Atravessamos, mais uma vez, um tempo sombrio, obscuro, em que não conseguimos enxergar um palmo adiante. Não há garantias de futuro, a instabilidade econômica ampliando nossa dor de existir, esticando a sensação de desamparo, tão inerente ao humano.


Num mundo em ruínas, onde investiremos nossa libido?


Cada um ao seu modo ergue os próprios tijolos sobre essa realidadezinha que nem sabemos de fato de que se trata, justamente por que ela, a realidade, não existe independente de nossas lentes.


Quando ouvia Renab e o "não, não, não", pensava, como é possível se reabilita, ou seja, se readequar a um contexto de destruição? Cada um escolhe sua maneira de se desconectar desta realidade que só faz destruir. E talvez a desconexão seja mais saudável mentalmente do que a "reabilitação" da forma como tem sido feita, com a facilidade em que psicotrópicos entram e saem na vida das pessoas.

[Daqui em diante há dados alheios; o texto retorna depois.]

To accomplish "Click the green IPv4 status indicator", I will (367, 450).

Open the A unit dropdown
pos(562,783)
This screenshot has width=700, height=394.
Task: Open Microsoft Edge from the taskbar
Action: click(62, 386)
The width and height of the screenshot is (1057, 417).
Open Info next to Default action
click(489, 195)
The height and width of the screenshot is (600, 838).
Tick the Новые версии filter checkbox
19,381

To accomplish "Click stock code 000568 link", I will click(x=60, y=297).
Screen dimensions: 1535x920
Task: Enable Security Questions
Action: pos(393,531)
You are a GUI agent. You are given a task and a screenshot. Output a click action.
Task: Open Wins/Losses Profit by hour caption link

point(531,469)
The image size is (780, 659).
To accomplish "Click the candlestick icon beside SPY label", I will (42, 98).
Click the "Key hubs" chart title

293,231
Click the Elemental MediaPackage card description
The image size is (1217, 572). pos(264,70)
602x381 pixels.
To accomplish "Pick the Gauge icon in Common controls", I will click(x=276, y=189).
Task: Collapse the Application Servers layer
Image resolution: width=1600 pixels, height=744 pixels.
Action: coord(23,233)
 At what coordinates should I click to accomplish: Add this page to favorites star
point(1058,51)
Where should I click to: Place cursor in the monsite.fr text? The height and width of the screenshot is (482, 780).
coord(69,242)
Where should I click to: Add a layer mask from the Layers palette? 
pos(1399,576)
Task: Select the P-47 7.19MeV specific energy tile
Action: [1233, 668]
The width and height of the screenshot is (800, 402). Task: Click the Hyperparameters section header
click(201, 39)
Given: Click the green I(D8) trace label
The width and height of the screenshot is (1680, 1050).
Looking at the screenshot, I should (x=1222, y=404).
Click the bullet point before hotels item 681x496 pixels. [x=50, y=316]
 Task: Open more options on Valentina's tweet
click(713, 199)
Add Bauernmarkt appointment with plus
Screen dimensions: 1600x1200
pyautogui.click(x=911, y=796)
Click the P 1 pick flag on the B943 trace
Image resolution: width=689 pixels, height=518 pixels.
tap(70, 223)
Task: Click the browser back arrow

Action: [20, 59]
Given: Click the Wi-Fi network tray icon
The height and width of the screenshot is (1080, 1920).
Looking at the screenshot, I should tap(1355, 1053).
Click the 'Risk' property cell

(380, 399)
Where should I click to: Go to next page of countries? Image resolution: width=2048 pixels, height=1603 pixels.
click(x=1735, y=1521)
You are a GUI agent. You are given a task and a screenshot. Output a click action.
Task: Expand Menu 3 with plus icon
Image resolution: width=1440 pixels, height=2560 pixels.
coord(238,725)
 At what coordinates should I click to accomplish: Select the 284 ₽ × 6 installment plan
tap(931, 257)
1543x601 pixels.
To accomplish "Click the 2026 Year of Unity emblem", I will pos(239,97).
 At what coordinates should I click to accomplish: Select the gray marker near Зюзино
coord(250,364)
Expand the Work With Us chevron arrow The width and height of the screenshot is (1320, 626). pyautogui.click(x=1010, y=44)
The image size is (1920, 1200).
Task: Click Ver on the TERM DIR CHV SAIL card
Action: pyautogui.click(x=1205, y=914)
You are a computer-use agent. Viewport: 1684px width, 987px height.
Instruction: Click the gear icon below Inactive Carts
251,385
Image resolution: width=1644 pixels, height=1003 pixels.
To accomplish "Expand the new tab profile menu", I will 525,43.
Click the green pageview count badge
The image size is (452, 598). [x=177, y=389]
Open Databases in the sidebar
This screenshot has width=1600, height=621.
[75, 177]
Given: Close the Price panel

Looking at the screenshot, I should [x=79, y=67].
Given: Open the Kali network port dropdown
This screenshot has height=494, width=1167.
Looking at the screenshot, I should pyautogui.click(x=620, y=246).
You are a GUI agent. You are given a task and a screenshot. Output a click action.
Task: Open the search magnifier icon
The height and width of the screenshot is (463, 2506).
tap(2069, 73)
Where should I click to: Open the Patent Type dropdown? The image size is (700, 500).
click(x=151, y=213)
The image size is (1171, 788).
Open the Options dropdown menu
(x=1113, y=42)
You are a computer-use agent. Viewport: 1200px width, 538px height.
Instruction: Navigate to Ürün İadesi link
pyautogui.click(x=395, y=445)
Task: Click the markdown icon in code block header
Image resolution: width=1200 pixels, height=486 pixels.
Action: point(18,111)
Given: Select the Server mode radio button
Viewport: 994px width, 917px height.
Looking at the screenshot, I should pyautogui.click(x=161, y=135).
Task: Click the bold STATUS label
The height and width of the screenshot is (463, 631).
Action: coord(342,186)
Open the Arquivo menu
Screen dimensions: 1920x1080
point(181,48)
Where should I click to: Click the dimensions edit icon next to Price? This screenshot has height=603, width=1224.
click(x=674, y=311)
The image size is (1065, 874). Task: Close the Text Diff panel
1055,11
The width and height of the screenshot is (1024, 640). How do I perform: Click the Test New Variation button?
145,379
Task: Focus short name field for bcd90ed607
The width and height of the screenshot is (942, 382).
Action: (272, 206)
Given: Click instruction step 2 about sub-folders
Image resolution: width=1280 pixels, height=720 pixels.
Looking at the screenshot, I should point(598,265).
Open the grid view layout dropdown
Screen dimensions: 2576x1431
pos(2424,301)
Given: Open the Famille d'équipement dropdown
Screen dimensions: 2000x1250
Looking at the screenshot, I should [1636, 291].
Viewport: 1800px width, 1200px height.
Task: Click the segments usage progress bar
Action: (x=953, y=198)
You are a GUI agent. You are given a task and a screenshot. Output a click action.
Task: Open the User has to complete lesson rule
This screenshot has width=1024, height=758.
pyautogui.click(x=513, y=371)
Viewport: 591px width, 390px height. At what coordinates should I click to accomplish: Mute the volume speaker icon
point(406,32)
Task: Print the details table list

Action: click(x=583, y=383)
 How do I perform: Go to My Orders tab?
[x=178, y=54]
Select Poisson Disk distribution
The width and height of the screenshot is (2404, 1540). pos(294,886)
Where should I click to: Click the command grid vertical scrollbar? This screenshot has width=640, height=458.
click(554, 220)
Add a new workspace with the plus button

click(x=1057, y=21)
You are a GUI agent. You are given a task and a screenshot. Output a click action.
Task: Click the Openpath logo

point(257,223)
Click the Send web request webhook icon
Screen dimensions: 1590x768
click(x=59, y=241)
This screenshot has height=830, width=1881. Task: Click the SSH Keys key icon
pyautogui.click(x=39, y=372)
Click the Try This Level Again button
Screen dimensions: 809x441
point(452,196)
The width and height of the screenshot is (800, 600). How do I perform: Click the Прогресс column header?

Muitas vezes os psicotrópicos mascaram ou amortecem algo que deveria ser insuportável a ponto de ser dito, seja na neurose, na psicose ou na perversão. Amy disse não para reabilitação, não quis, como muitos também não querem, entrar na lógica da adequação. Ela preferiu outra forma de amortecimento, ainda assim nos deixou sua música.


Andamos todos amortecido de alguma forma, mas fazer laços é o que nos resta para evitar o empuxo à morte.


A palavra ainda é a nossa melhor invenção, e isso me faz acreditar e confiar somente em psiquiatrias que associam medicamento e indicação de psicoterapia porque sabem da importância da fala, porque também sabem ouvir, isso é ouro.


Amortecer todo uma sociedade é impossível. Falta escuta, minha gente! Falta investir a libido em laços ainda possíveis.